Couples Becomes A Master

2 minute read
TIME

WHEN FRED COUPLES STROLLS DOWN THE FAIRWAY, he often twirls his golf club as if it were a walking stick. To all appearances, he’s out for a languorous constitutional in the park. Last week he strolled the elegant greenness of Augusta National, the citadel of American golf, and won the Masters tournament, his first victory in a major tournament after 12 years as a professional. In so doing, Couples, 32, became the sport’s most dominant player.

The very casualness of Couples’ approach to a game that can turn a player’s forearms to cement and his knees to jelly is both the reason for his success and the source of his huge popularity among golf devotees. He smiles as he wins, just as he smiled when he was losing. And lately he’s been winning a lot, pocketing more than $1 million already this year, with three tournament titles in the bag, and playing 28 rounds out of 40 in the subpar 60s — an unbelievable streak of excellence.
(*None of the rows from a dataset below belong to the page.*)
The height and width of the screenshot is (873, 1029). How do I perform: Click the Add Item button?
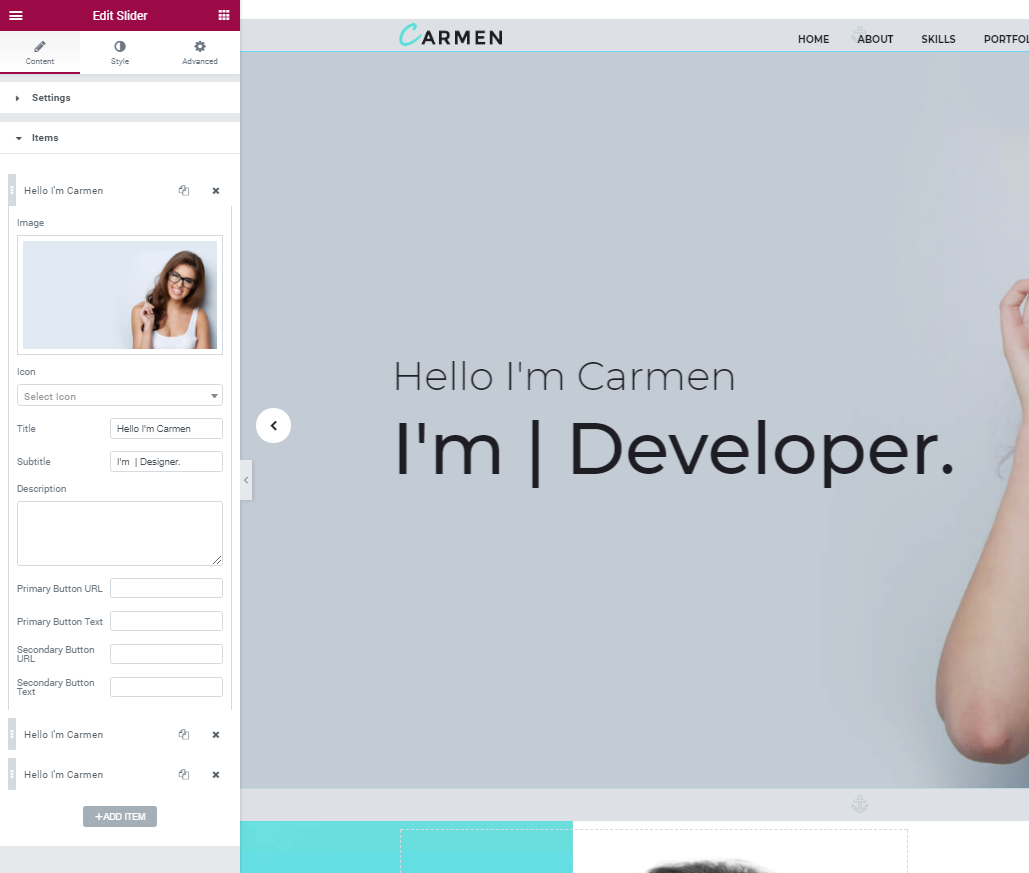click(x=120, y=816)
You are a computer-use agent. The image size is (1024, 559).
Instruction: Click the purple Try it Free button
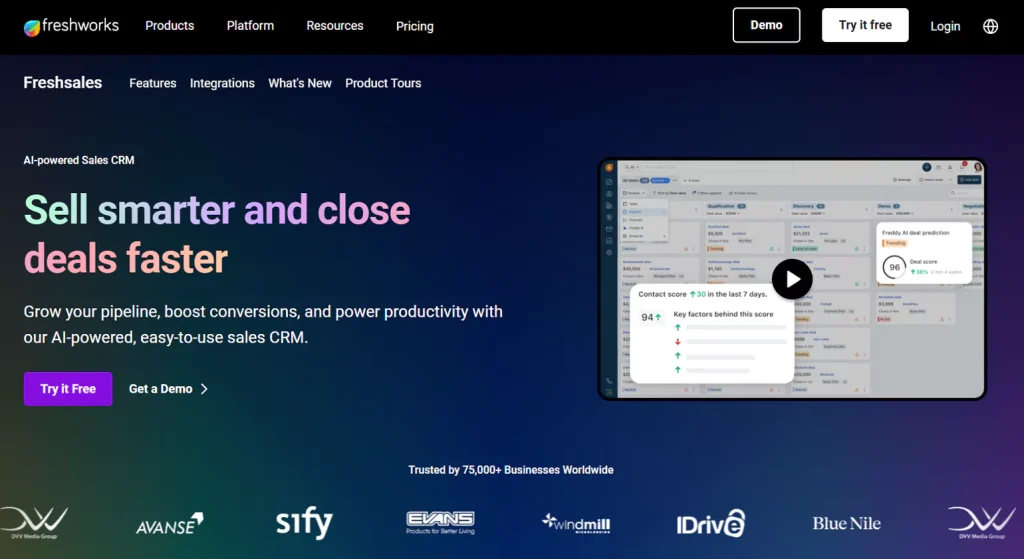point(68,389)
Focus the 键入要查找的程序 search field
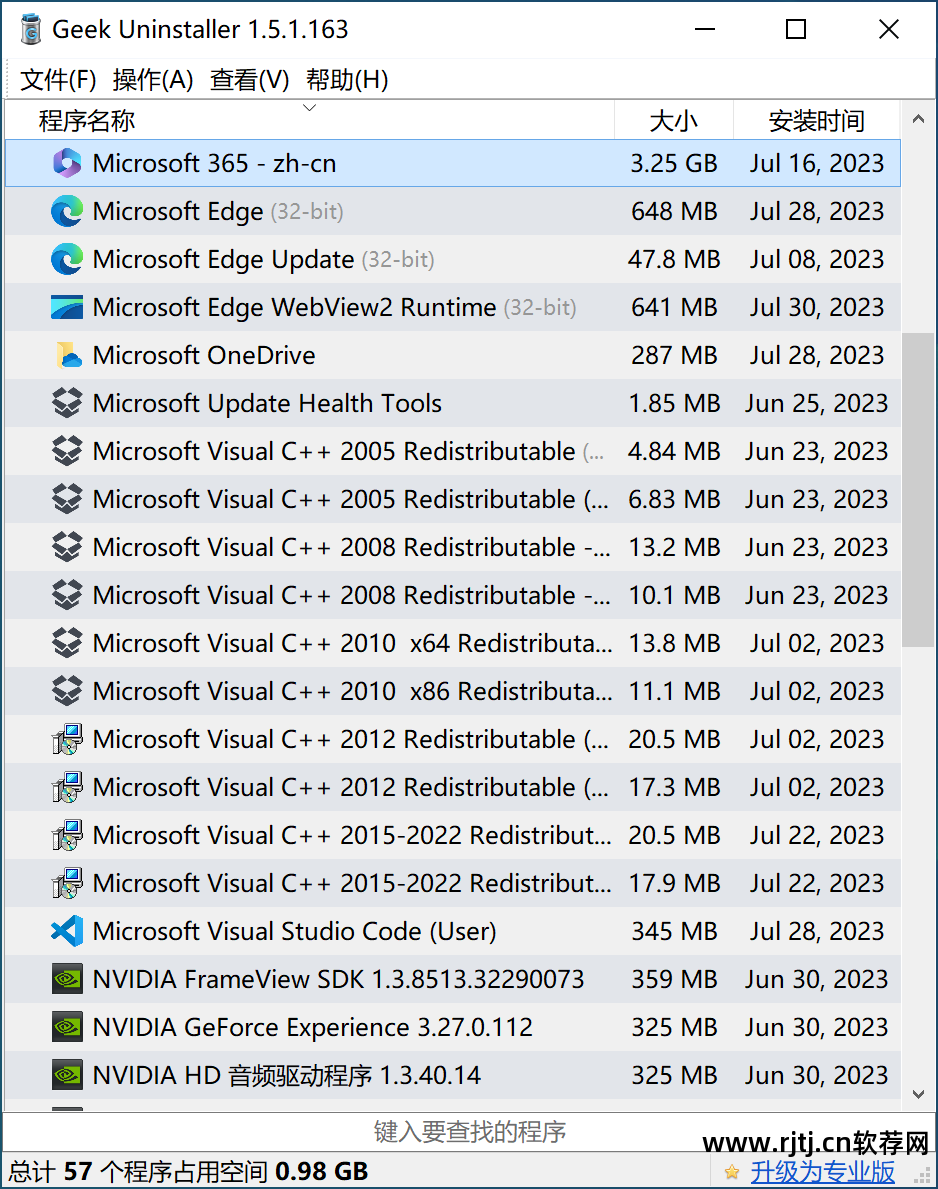This screenshot has height=1189, width=938. [x=469, y=1132]
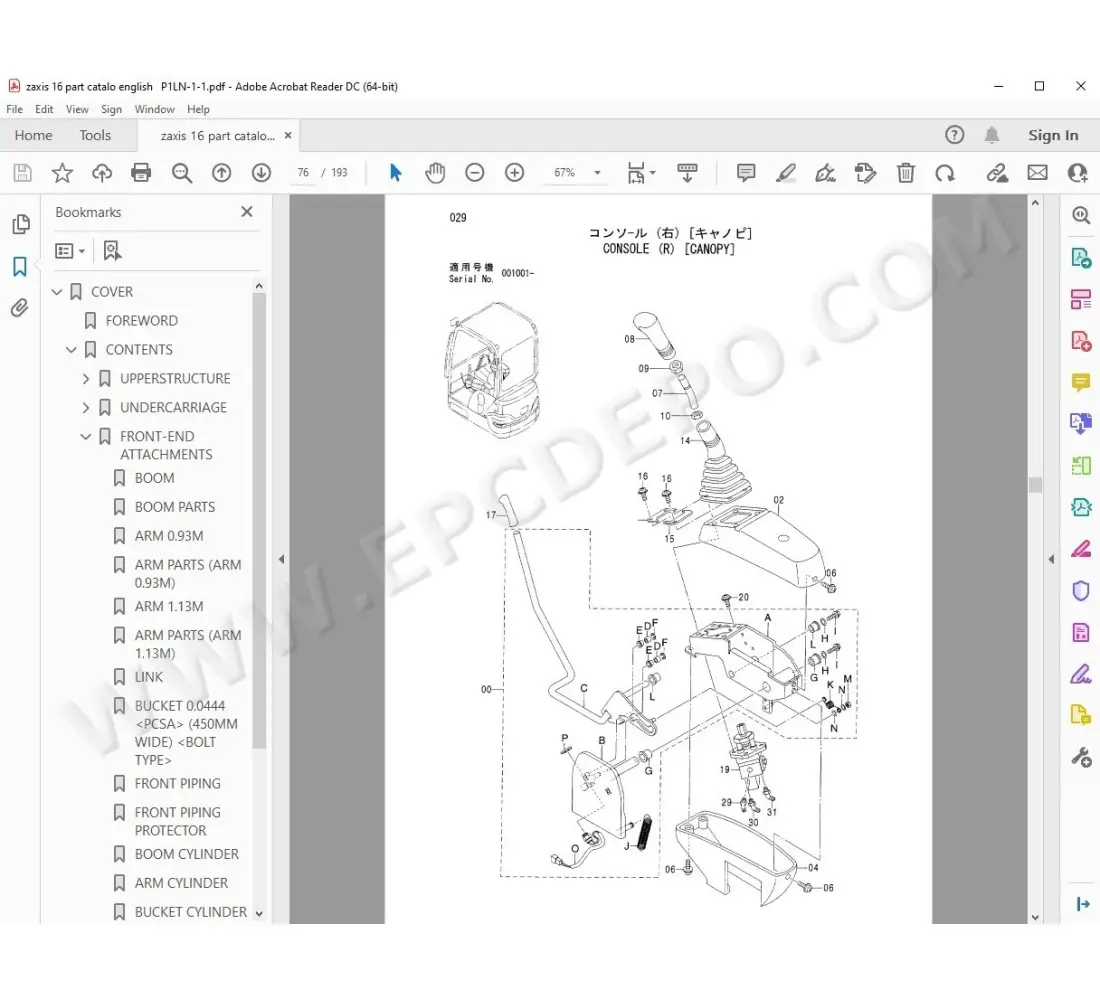
Task: Click the Zoom Out minus icon
Action: click(475, 173)
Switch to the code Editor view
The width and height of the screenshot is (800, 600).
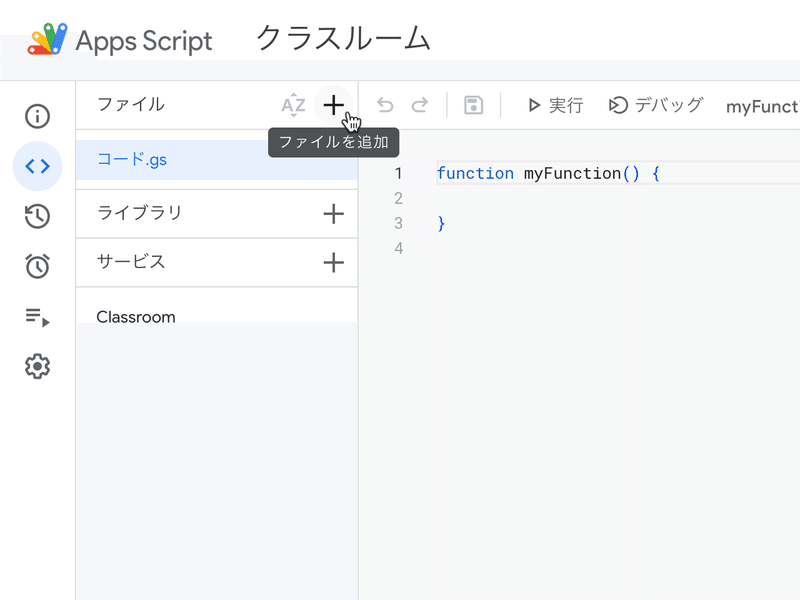click(x=37, y=166)
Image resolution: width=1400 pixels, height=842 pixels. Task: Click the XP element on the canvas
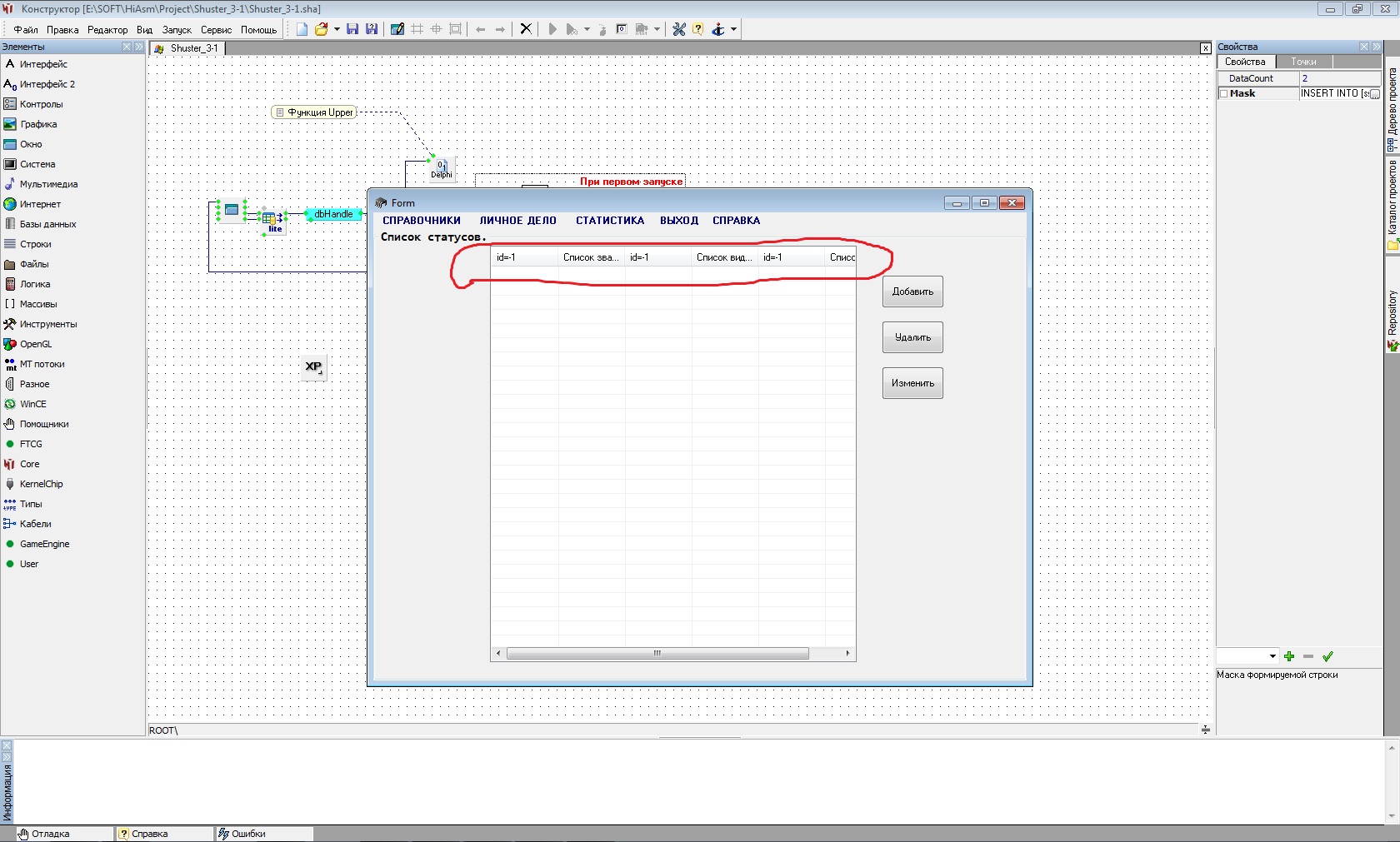pyautogui.click(x=313, y=366)
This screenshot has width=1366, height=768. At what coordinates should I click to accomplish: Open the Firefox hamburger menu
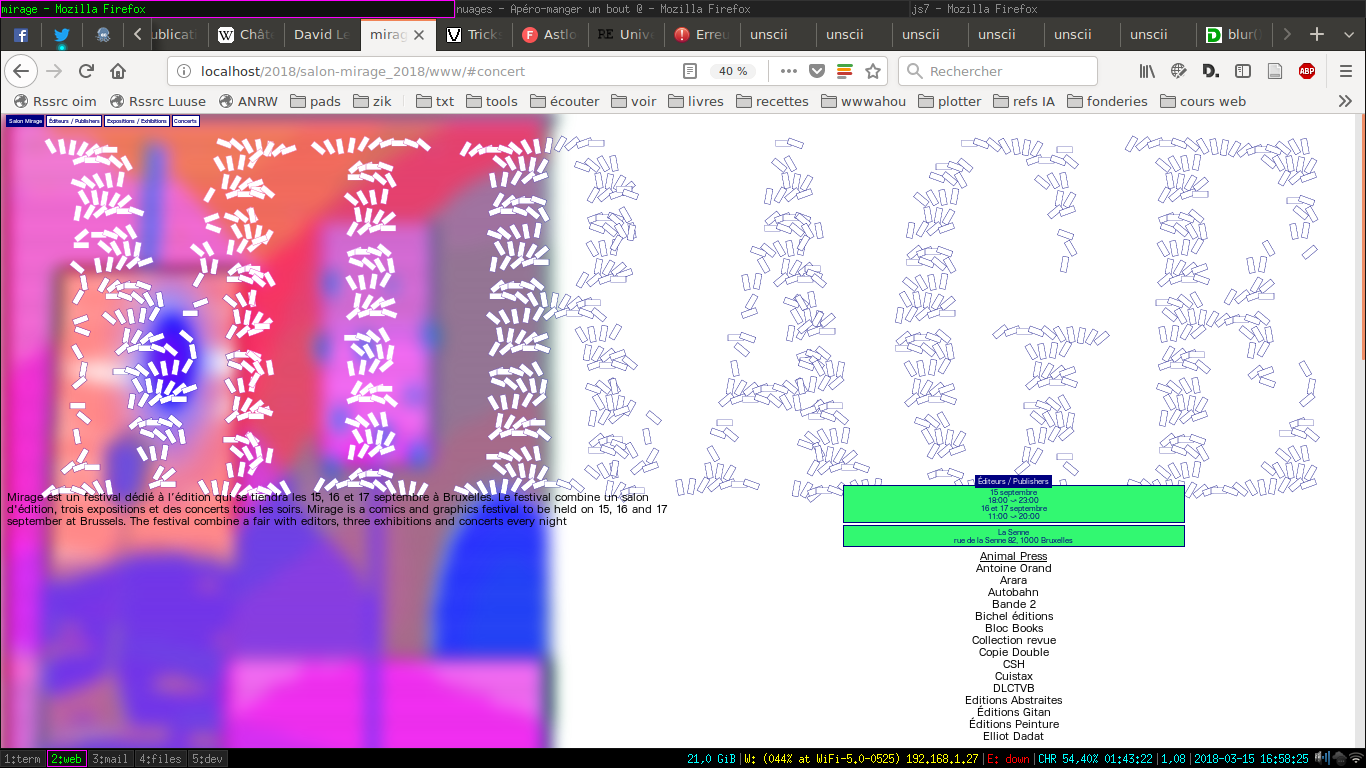(1346, 71)
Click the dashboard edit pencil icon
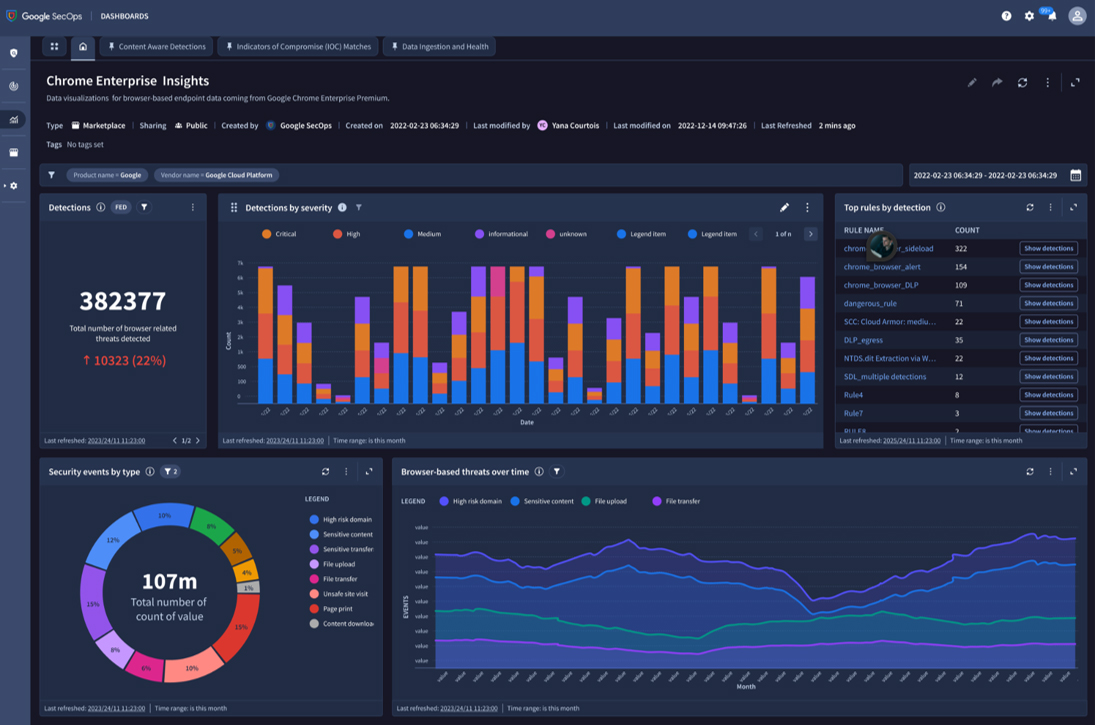Screen dimensions: 1095x725 coord(972,82)
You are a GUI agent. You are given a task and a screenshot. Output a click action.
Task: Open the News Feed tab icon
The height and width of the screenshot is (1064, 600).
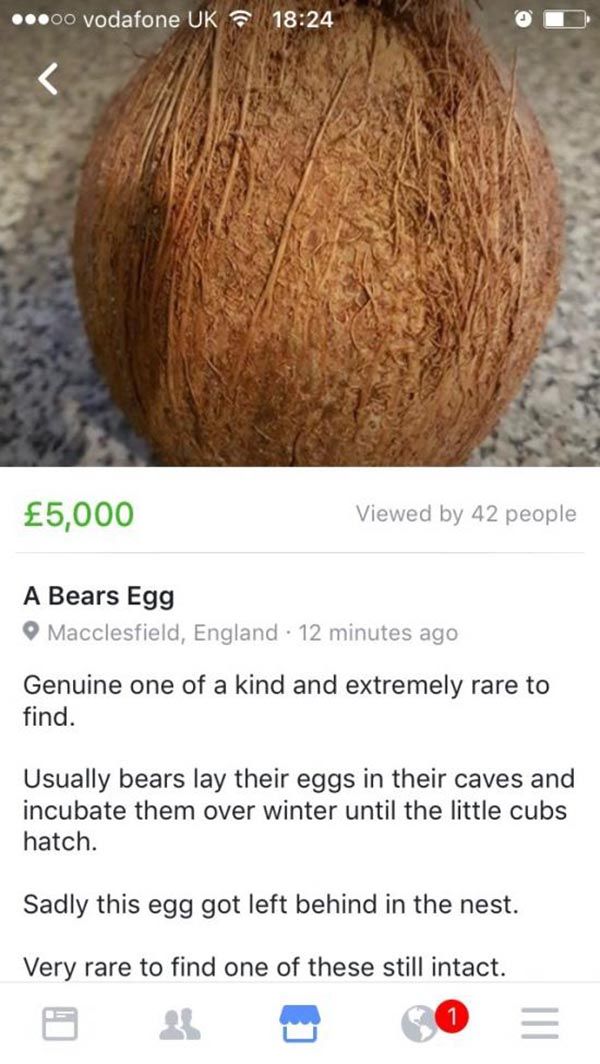60,1022
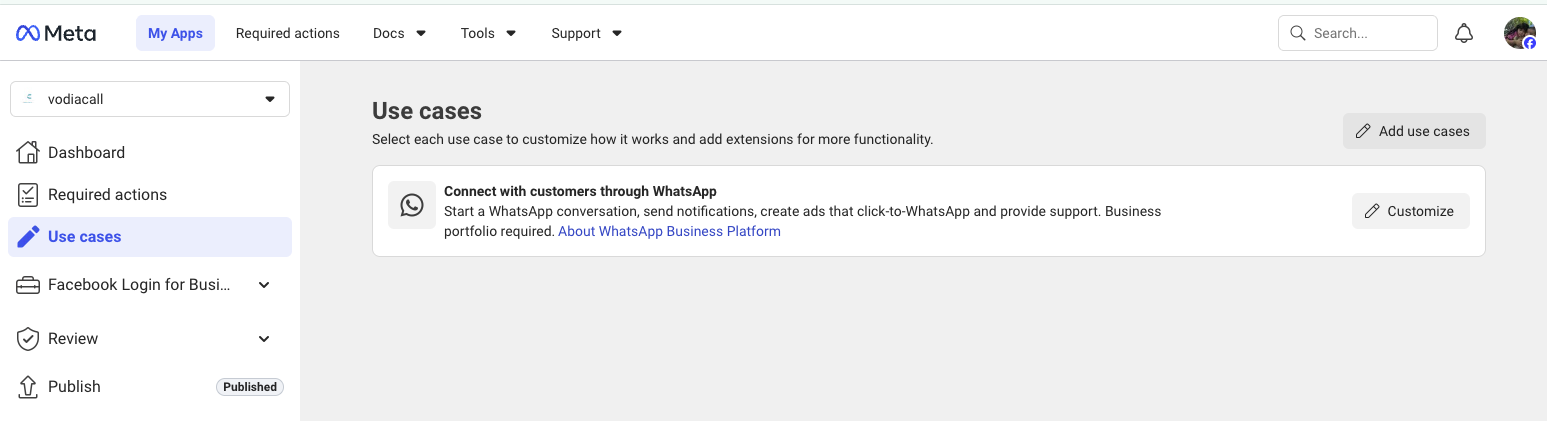This screenshot has height=421, width=1547.
Task: Click the Add use cases button
Action: [x=1413, y=131]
For years critics said he was too casual and lacked the competitive fire to go with a liquid swing that makes even other pros jealous. When he blew a 5- ft. putt to help the American team lose the Ryder Cup to Britain in 1989, he wept. His friend Raymond Floyd, 49, as intense on the course as Couples is relaxed, taught him some golf truths, prime among them that when a player has a lead, he needs to get a bigger lead. In winning the Masters, Couples beat — who else? — Raymond Floyd, by two strokes.